__TO DO__: Copy out the part of the records that opens with the line containing "Screen dimensions: 460x259" and closes with the line containing "How do I perform: Enable the Lundi checkbox?", keeping every character as it stands.

__STORED DATA__:
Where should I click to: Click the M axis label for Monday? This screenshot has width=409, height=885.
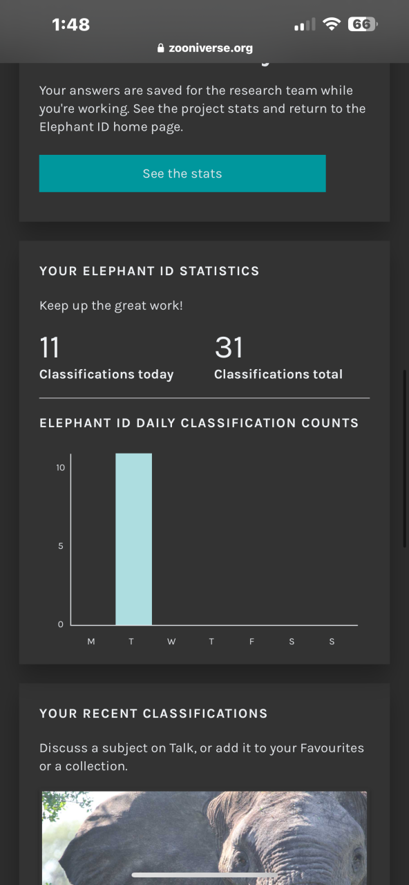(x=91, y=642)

---

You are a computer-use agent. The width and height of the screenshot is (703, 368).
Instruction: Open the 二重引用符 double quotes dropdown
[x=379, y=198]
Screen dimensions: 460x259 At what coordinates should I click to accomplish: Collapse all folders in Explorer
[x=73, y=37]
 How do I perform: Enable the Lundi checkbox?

...

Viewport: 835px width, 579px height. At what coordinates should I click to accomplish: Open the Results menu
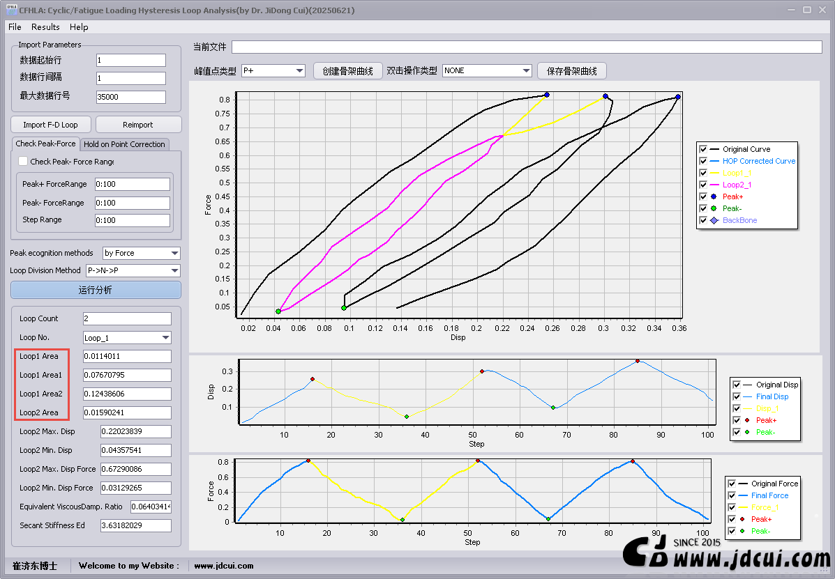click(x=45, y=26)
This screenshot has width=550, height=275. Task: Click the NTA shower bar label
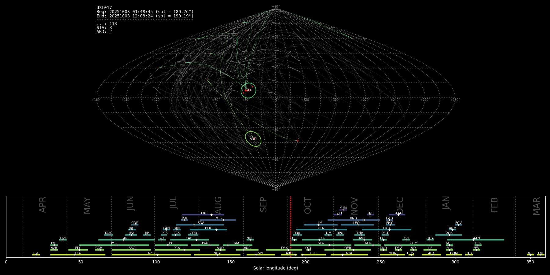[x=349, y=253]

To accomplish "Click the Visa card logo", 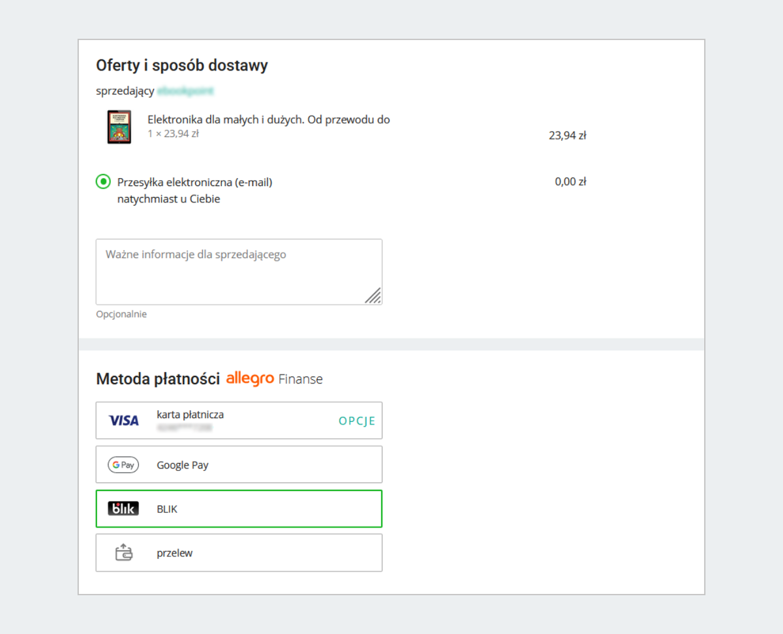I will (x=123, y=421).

__EXPECTED ANSWER__:
Screen dimensions: 460x259 At what coordinates should I click to accomplish: Collapse all folders in Explorer
[x=73, y=37]
 How do I perform: Enable the Lundi checkbox?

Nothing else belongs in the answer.